Type of assessment Word Length or Exam Duration Percentage of the overall assessment
Group Presentation
(Groups/Dates will be announced)
20-25 minutes 30%
Essay (Reflective Report) 1500 words 30%
Blog Contribution comment once a week including one deep thought article (week3-7) 40%

Contributions to the blog (40%)
Blog Website:
From week 3 to week 7, students are expected to post to the course web-site at least once a week (by Friday at 11am). These postings may be short, but should comprise a thoughtful contribution on an issue related to the topic for the week arising out of the lecture or related reading or a response to an on-going thread.

One of the postings should be a deep-thought article (1000 words) with references provided on the blog. This article should also be submitted to your Blackboard through Turnitin no later than 3:00pm, 27th March 2014.
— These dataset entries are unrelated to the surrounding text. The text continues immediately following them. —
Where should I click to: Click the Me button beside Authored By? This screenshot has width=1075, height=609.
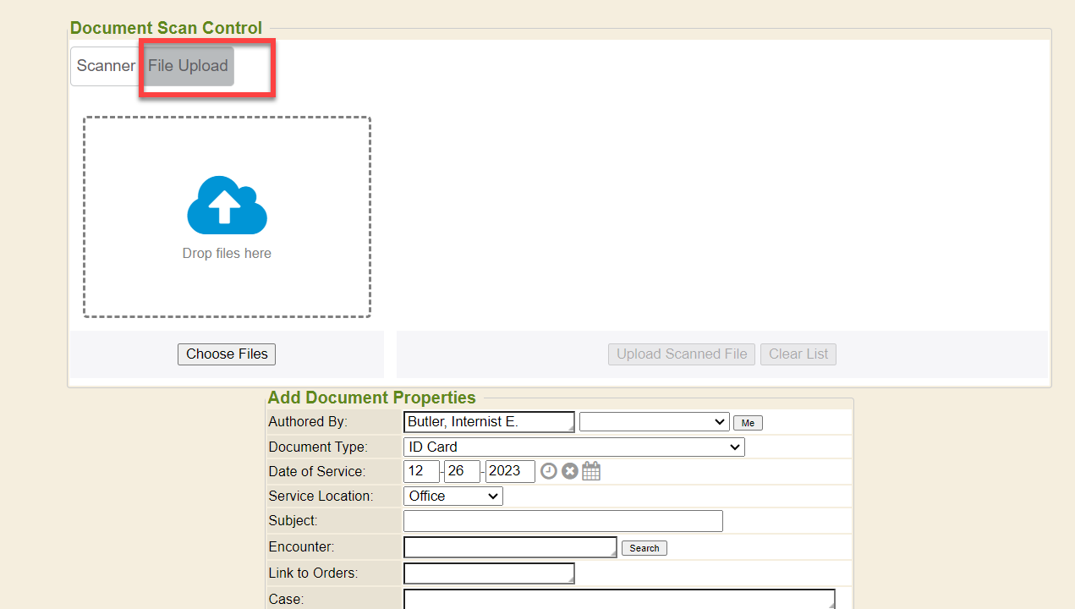pyautogui.click(x=748, y=423)
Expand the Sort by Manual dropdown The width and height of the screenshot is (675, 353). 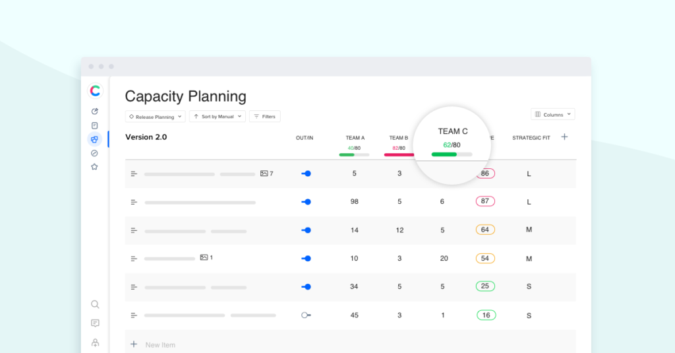[x=218, y=117]
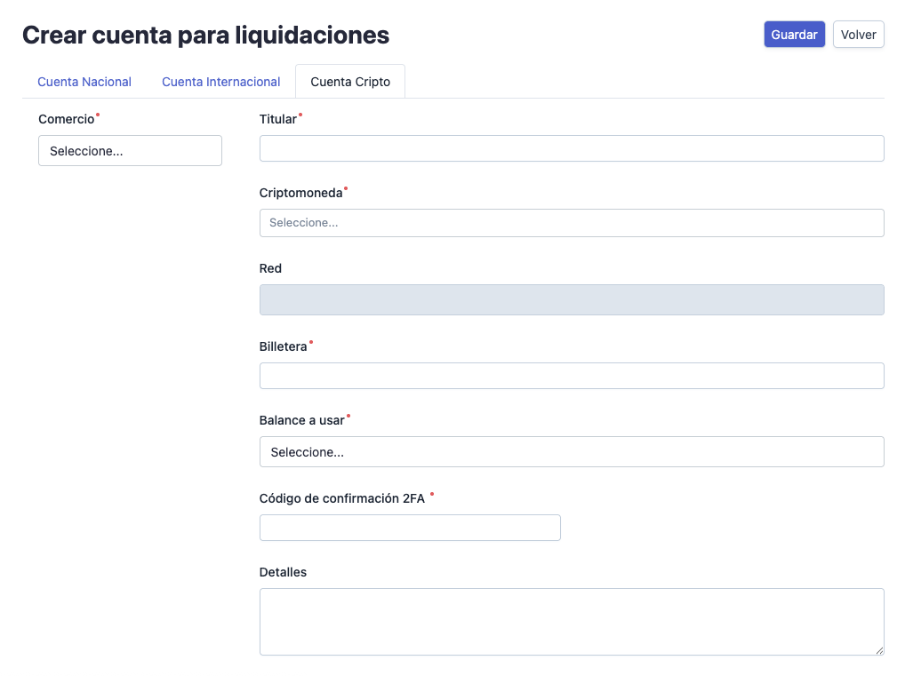Image resolution: width=905 pixels, height=676 pixels.
Task: Select the Cuenta Cripto tab
Action: [x=349, y=81]
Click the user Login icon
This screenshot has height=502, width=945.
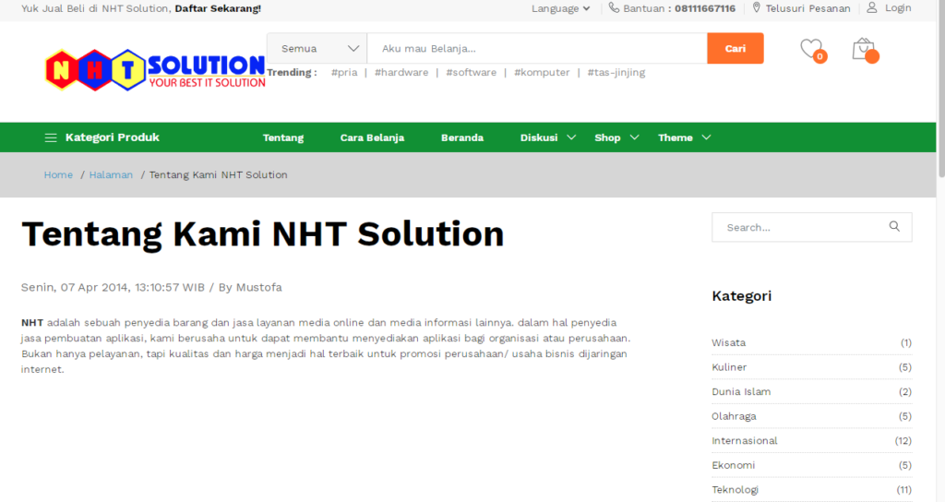[x=872, y=8]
Group Presentation (30%) — Group presentations will be an exercise in critical thinking. Student groups will focus on a single issue and explore that issue from different perspectives using theory and data to substantiate their opinion. Presentation Topics must be approved by Dr Hui-Chi Yeh by end of week 5.

Essay (Reflective Report) (30%) — Following the Group Presentation students will be required to write an essay on the topic of their Group Presentation. This essay should be submitted to your Blackboard through Turnitin no later than 3:00pm, 15th May 2014.

The standard penalties are:

University working days Penalty mark
1 10% of final mark removed
2 20% of final mark removed
3 30% of final mark removed
4 40% of final mark removed
5 50% of final mark removed
More than 5 Zero awarded

Working days are Monday to Friday throughout the calendar year, including vacations.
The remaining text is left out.